François Nicoullaud (Président de Français du Monde – ADFE, membre désigné de l’AFE) a ensuite pris la parole au nom du groupe Français du Monde – ADFE. Il s’est élevé contre l’absence de représentants de la Commission de l’enseignement de l’AFE. Après avoir souligné le problème du manque de moyens financiers, il a listé une série de questions: le risque d’éviction des étrangers suite à l’afflux de nouveaux élèves français, ainsi que des classes moyennes tant françaises qu’ étrangères, le sous – investissement immobilier qui rend criante la nécessité d’une recapitalisation de l’Agence, ou encore la multiplication des statuts, source de nombreuses injustices. Il a estimé qu’il ne fallait compter ni sur le financement privé, ni sur l’Europe, non compétente en la matière, et a proposé deux pistes : la double tutelle MAEE- Education nationale sur l’AEFE et une compétence supplémentaire pour l’Agence qui deviendrait l’opérateur principal de la coopération éducative française, notamment en direction des pays en développement.

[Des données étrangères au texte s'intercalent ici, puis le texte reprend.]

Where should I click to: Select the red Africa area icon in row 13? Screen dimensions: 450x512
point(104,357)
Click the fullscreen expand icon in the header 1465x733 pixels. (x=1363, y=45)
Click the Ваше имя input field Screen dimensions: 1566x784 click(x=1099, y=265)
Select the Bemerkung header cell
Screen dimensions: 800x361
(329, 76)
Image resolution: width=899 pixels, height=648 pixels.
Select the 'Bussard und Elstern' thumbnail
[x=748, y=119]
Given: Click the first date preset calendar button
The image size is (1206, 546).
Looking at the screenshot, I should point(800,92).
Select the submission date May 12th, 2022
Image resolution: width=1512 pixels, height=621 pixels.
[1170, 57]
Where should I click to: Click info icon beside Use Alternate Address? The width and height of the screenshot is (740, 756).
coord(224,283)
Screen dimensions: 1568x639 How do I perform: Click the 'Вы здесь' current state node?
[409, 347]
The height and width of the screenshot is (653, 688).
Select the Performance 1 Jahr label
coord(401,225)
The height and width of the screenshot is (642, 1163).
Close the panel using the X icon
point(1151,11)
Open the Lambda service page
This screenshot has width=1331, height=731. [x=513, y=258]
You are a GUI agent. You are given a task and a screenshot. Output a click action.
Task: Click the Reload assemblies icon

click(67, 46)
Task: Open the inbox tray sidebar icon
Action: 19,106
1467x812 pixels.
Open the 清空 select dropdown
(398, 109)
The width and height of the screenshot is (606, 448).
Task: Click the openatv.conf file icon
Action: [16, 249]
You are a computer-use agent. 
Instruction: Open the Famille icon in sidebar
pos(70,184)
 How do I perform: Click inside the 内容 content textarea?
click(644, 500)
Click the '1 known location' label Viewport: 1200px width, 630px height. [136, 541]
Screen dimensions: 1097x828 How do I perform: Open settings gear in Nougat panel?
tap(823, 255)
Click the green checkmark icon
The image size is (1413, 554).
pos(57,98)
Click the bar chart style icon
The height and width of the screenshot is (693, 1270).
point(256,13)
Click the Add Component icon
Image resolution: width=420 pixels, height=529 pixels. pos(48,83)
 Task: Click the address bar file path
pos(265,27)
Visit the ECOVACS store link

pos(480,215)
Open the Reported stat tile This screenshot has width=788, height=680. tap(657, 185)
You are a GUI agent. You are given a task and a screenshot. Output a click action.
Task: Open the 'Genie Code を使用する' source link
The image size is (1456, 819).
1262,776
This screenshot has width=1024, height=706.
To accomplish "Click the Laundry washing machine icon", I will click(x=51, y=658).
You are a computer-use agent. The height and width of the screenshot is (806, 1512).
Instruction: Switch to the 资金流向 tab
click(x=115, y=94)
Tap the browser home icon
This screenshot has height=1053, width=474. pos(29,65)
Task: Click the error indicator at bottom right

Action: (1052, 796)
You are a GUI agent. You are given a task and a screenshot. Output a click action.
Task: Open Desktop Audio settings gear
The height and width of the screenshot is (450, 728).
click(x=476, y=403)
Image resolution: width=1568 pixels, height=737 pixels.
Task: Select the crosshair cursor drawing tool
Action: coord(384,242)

Après avoir spécifié que la composition de la Commission avait été décidée par le ministre, Monsieur de la Messuzière a souhaité préciser les propos du Président de la République qui a seulement souhaité que la prise en charge concerne aussi les enfants des cadres expatriés, et non, comme certains ont pu l’entendre, une absence d’engagement des entreprises. Il s’est montré réservé sur l’opportunité politique actuelle de demander à l’Education nationale la prise en charge des 6000 professeurs et a considéré que les critères d’homologation devaient être plus rigides.

Jean-Yves Leconte (Français du monde – ADFE Vienne) est intervenu pour s’inquiéter des effets de l’application du décret de décembre 2007 sur les cotisations vieillesse. Monsieur de la Messuzière a indiqué qu’une note de la Commission sur ce sujet avait été transmise à l’Elysée et qu’il avait bon espoir que cette mesure soit levée.

Devant les critiques du groupe UFE quant à son attitude sur la prise en charge, le président de la Commission a protesté de sa bienveillance à l’égard de cette mesure, mais a considéré que son coût financier et le risque d’éviction des étrangers devaient être clairement révélés.
Monique Cerisier ben Guiga (Français du Monde – ADFE, sénatrice des Français de l’étranger) s’est élevée avec vigueur contre les propos d’un conseiller UFE signifiant la mauvaise volonté des personnels chargés de l’application de cette mesure et a rejoint l’analyse de Monsieur de la Messuzière concernant la préoccupation grandissante de tous quant à ses effets induits.